What to do>
1/ According to the passage on the music CD's decline, how many iPods is Apple selling each quarter?
2/ Write the next part of the passage on the music CD's decline, picking up after its final sentence.

Supplied text>
= = =

This one has been shaping up for a while, but check out how trend prognosticator Peter Sealey sees this one going:

Apple is selling five million iPods each quarter. I walk to the U.C. Berkeley campus where I teach and I swear that everybody I see has white earplugs in their ears. What are they going to do at Clear Channel Communication, or Infinity Broadcasting? How would you like to be in the radio business today? “It is all part of a shift from mass media to personalized media,” Paul Saffo from the Institute for the Future said. And, it is going to be the death of the music CD. We know it now: the music CD is going. The record labels have to understand that people are going to have their recorded music for free. Trying to sell CDs at seventeen ninety-five is all over. You are going to sell some downloadable music legally, but the CD is dead as a medium. And, the record labels have to understand, the profit in the future is not going to come off selling shiny discs but in public performance and merchandising. Those things plus the accoutrements of live entertainment where the money is going to be made in recorded music.

= = =

Dataset excerpt>
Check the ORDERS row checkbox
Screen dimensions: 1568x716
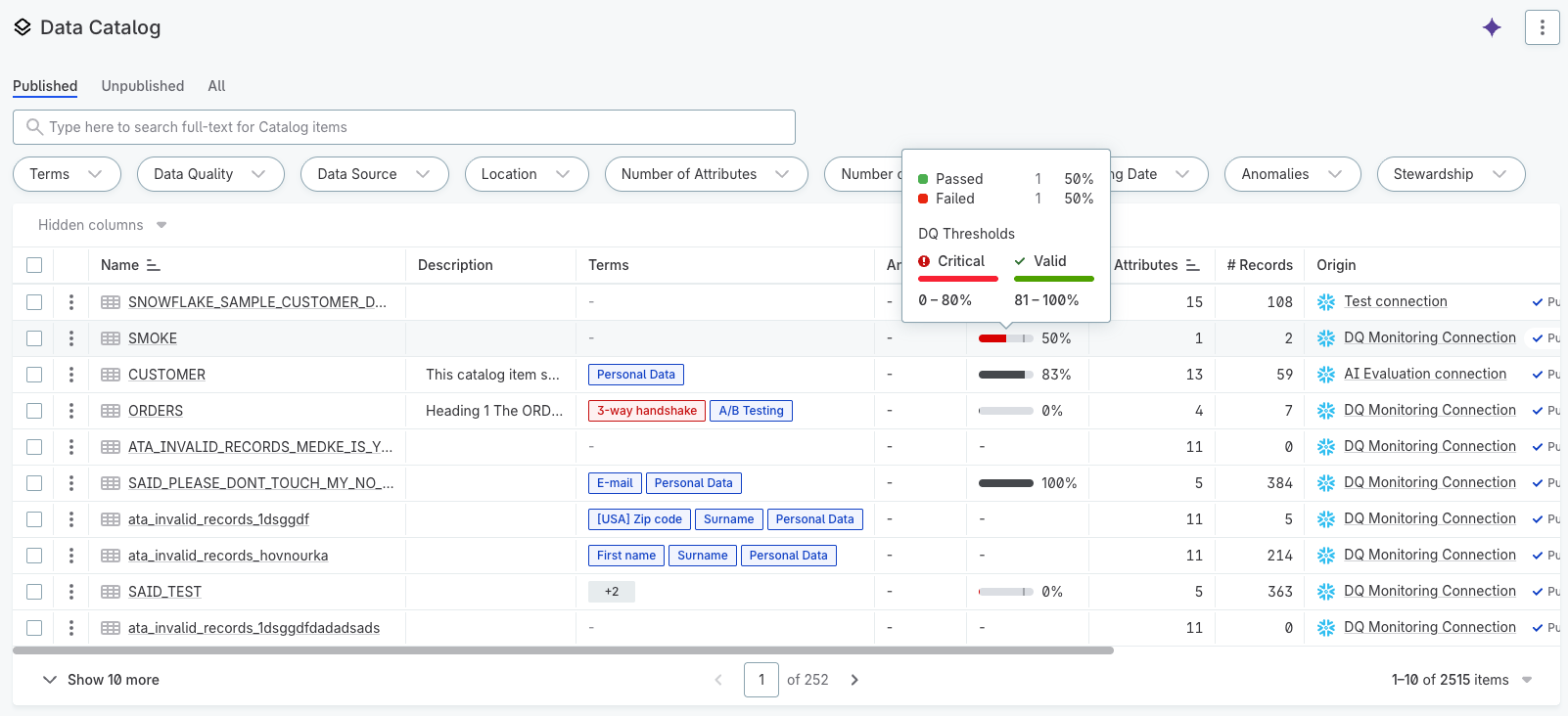click(34, 411)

= = =

Answers for this exercise>
1/ Five million.

2/
The answer for radio is, of course, to make its content personalizable and controllable. Under that scenario, there’s no one I’d like to be more than Clear Channel or Infinity – if they have the content at hand.

As for the Saffo quote on the future of the CD, is there anyone at the labels who truly understands the obviousness of this?

When we marvel at the ability of Starbucks to power a CD to the top of the charts, what we’re really seeing is the CD as convenience purchase, like a pack of gum at the supermarket. This has nothing to do with anything. Unless the labels decide to stock one or two CD’s at every checkout counter at every store in America, they had better wake up and smell the future.